Like the DCF, the Yale Farm practices sustainable and organic cultivation methods. The Farm grows as many varieties of crops as possible, and is even experimenting with growing mushrooms. Five full-time summer interns are employed by the Farm (and a number of full-time staff).
The Yale Farm strives to embody and incorporate New Haven and the University. Numerous innovative structures characterize the Farm: a retrofitted shipping container stores tools, and an insulated shed as a walk-in refrigerator (known as the “Cool-bot”).
A pavilion overlooks the farm, providing shade and community space.
New Haven is known for its pizza, and the Yale Farm makes some of the best at its on site, wood-burning pizza oven.
Every Friday, the Farm provides pizza to Yale students – we were warmly welcomed to join – made with ingredients from the farm. The pizzas we enjoyed featured beets, hearty greens, and summer squash.
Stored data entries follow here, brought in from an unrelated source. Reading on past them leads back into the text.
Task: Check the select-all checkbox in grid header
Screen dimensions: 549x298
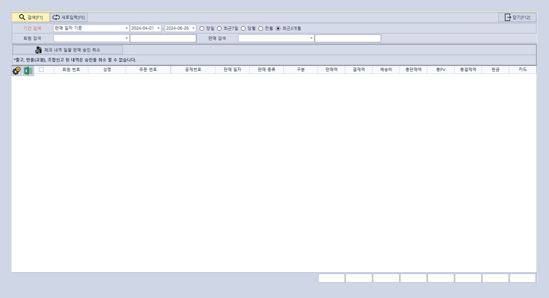Action: (41, 69)
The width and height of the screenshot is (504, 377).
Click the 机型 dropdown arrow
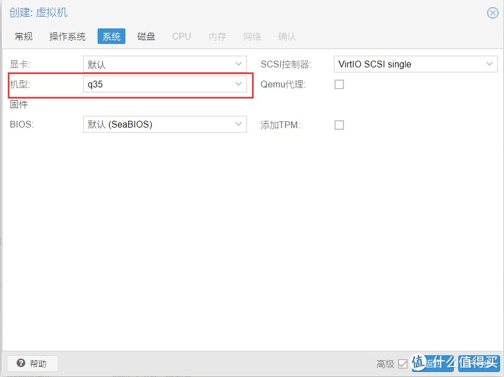(x=239, y=84)
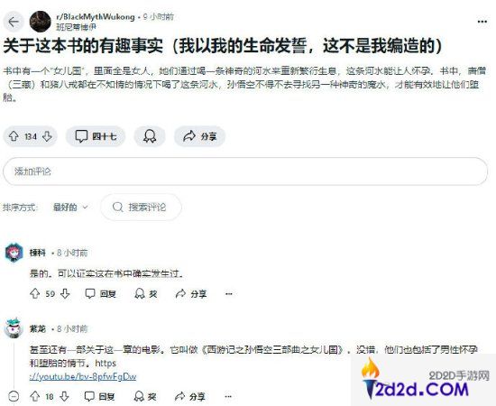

The Yale Farm’s pizza rivaled that of some of the best-known pizzerias in New Haven (at which we made a point to eat).
We learned a great deal in the two days we spent at the Yale Farm – from organizational branding to engaging the student population to how to make truly excellent pizza. We’re grateful to the YSFP staff, especially Jacquie, and the Farm interns who made our visit both fun and informative.
Now, for the best part: putting all that new knowledge into action. We have big plans for the upcoming year, which include a pig roast this fall and pick-your-own strawberries in the spring. We’re looking forward to engaging Duke students with food, agriculture, and the myriad of associated political, scientific, technological, and health issues (to name a few).